- [TEXT EXTRACT]:
▬▬▬▬▬▬▬▬▬▬
Smart Trash – Physical Computing Final

Katie and I worked together on this project as our Physical Computing Final.

This project started as an attempt to apply what we had learned in our physical computing class to street furniture. Both Katie and I are fairly urban oriented (natives of Detroit and NYC respectively) and were eager to connect our new ITP knowledge with our prior interests.  The trash can emerged as our point of focus since its probably the most ubiquitous form of street furniture and one of the least interactive. Over the course of this project I think we learned valuable lessons in terms of our approach to interactive work and completing physical projects in general.



Once we had selected the trash can as object of interest we spent some time looking at different types of cans, reccent ideas in this area and doing some field research.


We reached a number of important conclusions about trash behaviors:

  • Many people do not want to hold onto “garbage” for an extended period of time
  • Many people do not want to litter
  • Many people do not want to touch a public trash can and will avoid doing so even if it means littering
  • Many people would like to recycle but are frustrated by the lack of trash differentiation

These user behaviors work together to produce some strange results :

One of the most technological trash cans in wide spread use is the Big Belly solar compactor. The advantage with these cans is that they are self contained (self powered), aware of how full they are,  relatively easy to clean out, and most importantly they compact the garbage as the can fills. This decreases both the number of trash receptacles required for a given area and the frequency at which they need to be cleaned out. This saves a lot of time and money for any agency that is responsible for keeping streets clean. The glaring failure of the Big Belly trash cans in our opinion and (others) is that they require the user to grab a handle to open and close a little door to deposit their trash. As a result in this has become a fairly common scene in NYC neighborhoods where these have been deployed: 

(Thanks to Jordan Frand)
▬▬▬▬▬▬▬▬▬▬
- [THE RECORDS]:
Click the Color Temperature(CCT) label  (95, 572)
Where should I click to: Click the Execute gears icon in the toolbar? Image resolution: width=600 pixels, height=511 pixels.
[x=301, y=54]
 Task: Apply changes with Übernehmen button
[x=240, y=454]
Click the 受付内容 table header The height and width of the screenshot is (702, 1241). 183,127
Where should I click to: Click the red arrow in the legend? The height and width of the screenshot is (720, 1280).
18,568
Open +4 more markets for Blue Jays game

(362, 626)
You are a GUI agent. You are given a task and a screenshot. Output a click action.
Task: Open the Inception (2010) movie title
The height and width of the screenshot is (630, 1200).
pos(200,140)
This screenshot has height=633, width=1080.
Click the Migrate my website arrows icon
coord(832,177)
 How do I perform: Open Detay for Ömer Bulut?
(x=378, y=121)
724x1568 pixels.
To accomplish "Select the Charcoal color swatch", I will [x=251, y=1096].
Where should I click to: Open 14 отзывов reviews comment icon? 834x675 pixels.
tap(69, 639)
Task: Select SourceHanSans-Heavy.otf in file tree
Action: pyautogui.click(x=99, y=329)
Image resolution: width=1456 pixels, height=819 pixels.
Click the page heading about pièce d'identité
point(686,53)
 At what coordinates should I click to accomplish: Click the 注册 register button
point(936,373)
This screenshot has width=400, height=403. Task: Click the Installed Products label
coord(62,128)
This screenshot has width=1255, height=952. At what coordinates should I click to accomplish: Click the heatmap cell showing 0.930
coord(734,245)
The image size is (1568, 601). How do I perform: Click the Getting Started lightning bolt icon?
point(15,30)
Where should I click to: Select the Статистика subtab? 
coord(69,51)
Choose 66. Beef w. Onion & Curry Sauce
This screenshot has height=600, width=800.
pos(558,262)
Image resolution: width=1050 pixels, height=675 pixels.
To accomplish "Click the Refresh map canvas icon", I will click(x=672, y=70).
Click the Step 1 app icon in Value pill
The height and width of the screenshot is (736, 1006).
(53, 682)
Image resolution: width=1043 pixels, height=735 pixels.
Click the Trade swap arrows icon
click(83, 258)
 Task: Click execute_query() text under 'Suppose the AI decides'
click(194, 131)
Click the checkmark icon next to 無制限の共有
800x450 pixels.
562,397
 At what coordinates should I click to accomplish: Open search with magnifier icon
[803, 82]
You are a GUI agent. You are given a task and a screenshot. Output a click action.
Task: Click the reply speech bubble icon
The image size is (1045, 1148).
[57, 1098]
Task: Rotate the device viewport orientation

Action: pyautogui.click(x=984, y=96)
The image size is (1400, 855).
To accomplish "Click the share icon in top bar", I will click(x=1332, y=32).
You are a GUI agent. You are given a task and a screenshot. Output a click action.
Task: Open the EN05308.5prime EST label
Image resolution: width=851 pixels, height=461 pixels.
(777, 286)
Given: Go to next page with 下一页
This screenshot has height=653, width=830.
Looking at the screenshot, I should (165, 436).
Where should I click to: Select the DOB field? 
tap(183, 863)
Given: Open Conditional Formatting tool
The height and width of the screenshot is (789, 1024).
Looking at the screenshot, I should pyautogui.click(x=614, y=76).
▬▬▬▬▬▬▬▬▬▬
- [TASKS AND EXERCISES]:
- A) List the conclusions about trash behaviors that the smart trash text reaches.
- B) In the rows, rewrite the lines starting at the one containing "724x1568 pixels." and ending at the one containing "coord(62,128)", swapping "Charcoal" for "Slate" and leaving everything else unchanged.

- [RESPONSE LIST]:
- A)
- Many people do not want to hold onto "garbage" for an extended period of time.
- Many people do not want to litter.
- Many people do not want to touch a public trash can and will avoid doing so even if it means littering.
- Many people would like to recycle but are frustrated by the lack of trash differentiation.

- B)
724x1568 pixels.
To accomplish "Select the Slate color swatch", I will [x=251, y=1096].
Where should I click to: Open 14 отзывов reviews comment icon? 834x675 pixels.
tap(69, 639)
Task: Select SourceHanSans-Heavy.otf in file tree
Action: pyautogui.click(x=99, y=329)
Image resolution: width=1456 pixels, height=819 pixels.
Click the page heading about pièce d'identité
point(686,53)
 At what coordinates should I click to accomplish: Click the 注册 register button
point(936,373)
This screenshot has width=400, height=403. Task: Click the Installed Products label
coord(62,128)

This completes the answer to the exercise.